Configure session persistence and health checks for more than one forwarding rule

  1. Log on to the Anti-DDoS Pro console.
  2. In the top navigation bar, select the region where your instance resides.
    • Mainland China: If you select this region, the Anti-DDoS Pro console appears.
    • Outside Mainland China: If you select this region, the Anti-DDoS Premium console appears.
    You can switch the region to configure and manage Anti-DDoS Pro or Anti-DDoS Premium instances. Make sure that you select the required region when you use Anti-DDoS Pro or Anti-DDoS Premium.
  3. In the left-side navigation pane, choose Provisioning > Port Config.
  4. On the Port Config page, select the instance that you want to manage and choose Batch Operations > Create Session Persistence/Health Check Settings.Create Session Persistence/Health Check Settings
  5. In the Create Session Persistence/Health Check Settings dialog box, enter the required information as shown in the sample file and click OK.Session Persistence/Health Check Settings
    Note You can export health check settings to a TXT file, modify the settings in the TXT file, and then copy and paste the settings to the Create Session Persistence/Health Check Settings dialog box.
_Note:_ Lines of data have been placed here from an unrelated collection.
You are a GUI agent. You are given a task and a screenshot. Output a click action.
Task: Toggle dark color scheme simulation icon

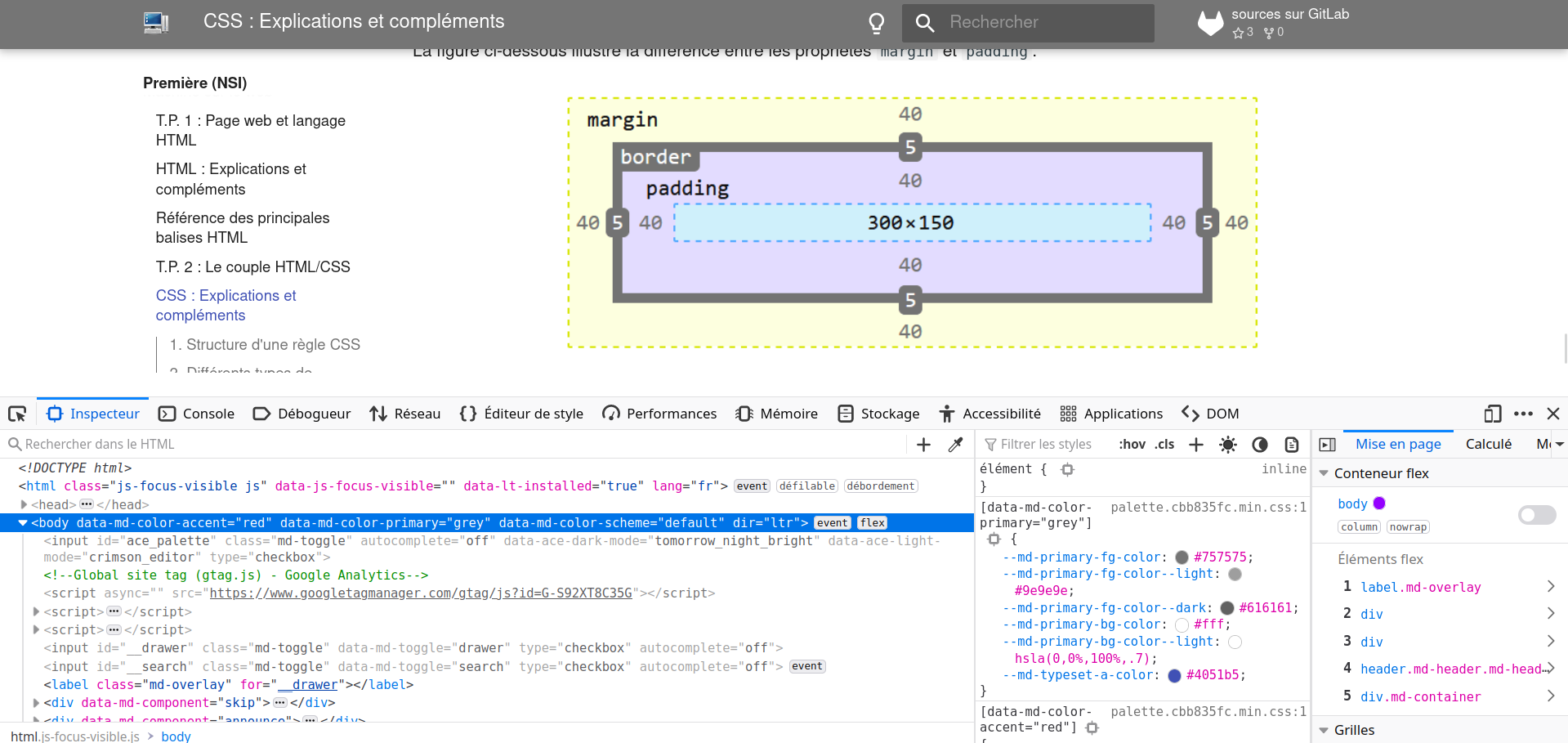(1260, 445)
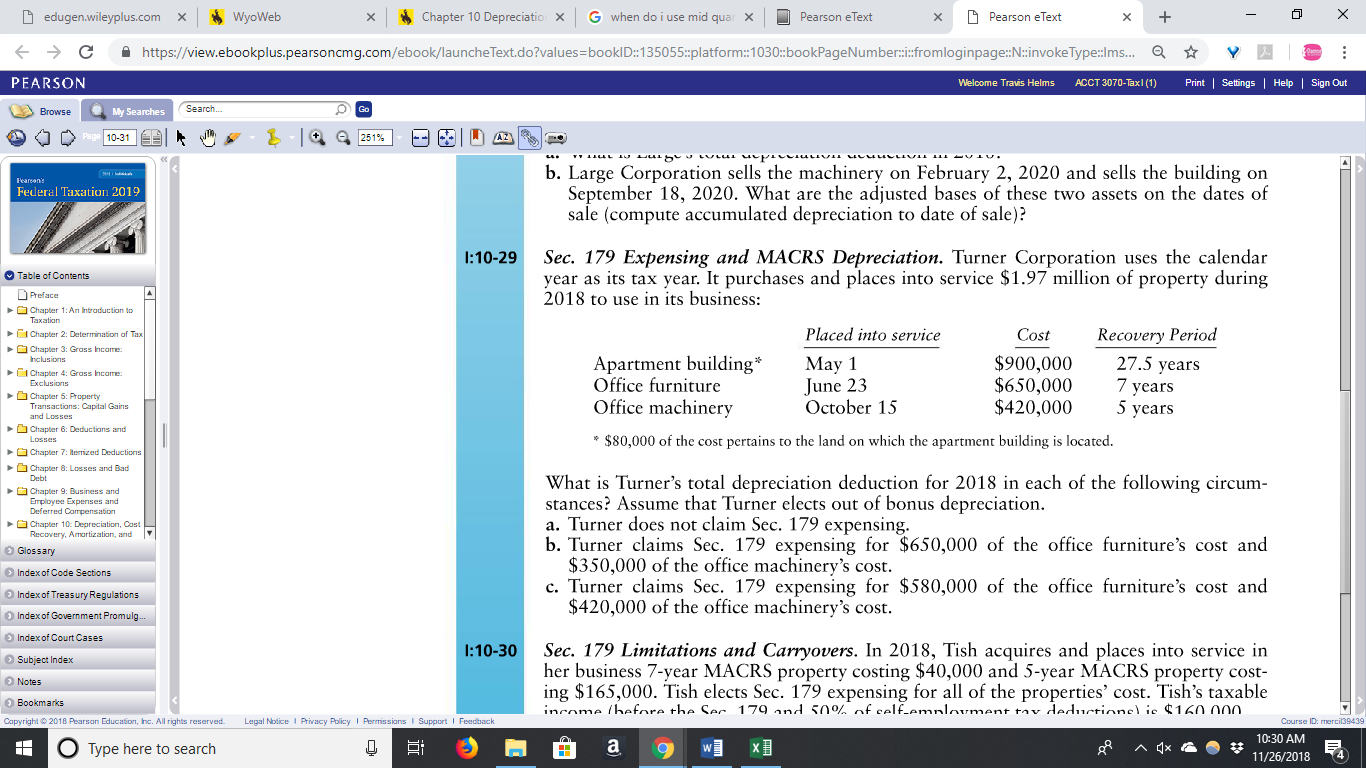The height and width of the screenshot is (768, 1366).
Task: Select the Pushpin note tool
Action: [x=272, y=138]
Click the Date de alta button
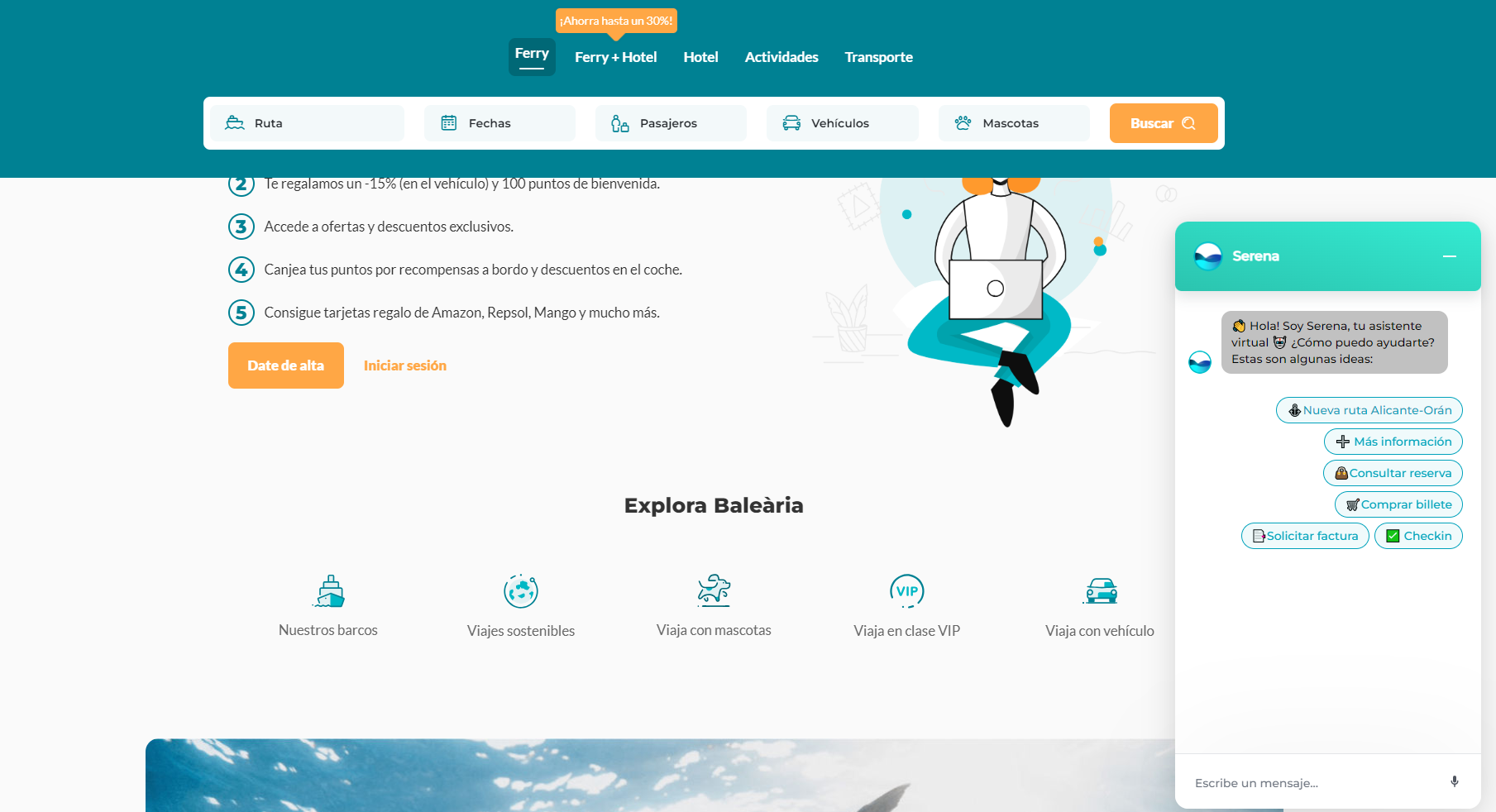The width and height of the screenshot is (1496, 812). (x=285, y=365)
For more information, see Export multiple port configurations.

    The formats of session persistence and health check settings must meet the following requirements:

    • Each line represents a forwarding rule.
    • From left to right, the fields in each forwarding rule indicate the following parameters: forwarding port, forwarding protocol, session persistence timeout period, health check type, port, response timeout period, check interval, unhealthy threshold, healthy threshold, path, and domain name. The supported forwarding protocols are TCP, HTTP, and UDP. The session persistence timeout period is measured in seconds, and the valid value ranges from 30 to 3600. Fields are separated by spaces.

      For more information, see Enable the health check feature.

    • Forwarding ports must be the ports that are specified in forwarding rules.
    • If a forwarding rule uses UDP, we recommend that you configure a UDP health check. If a forwarding rule uses TCP, we recommend that you configure a TCP health check (Layer 4 health check) or HTTP health check (Layer 7 health check).
    • If you configure an HTTP health check, the Path parameter is required, but the Domain parameter is optional.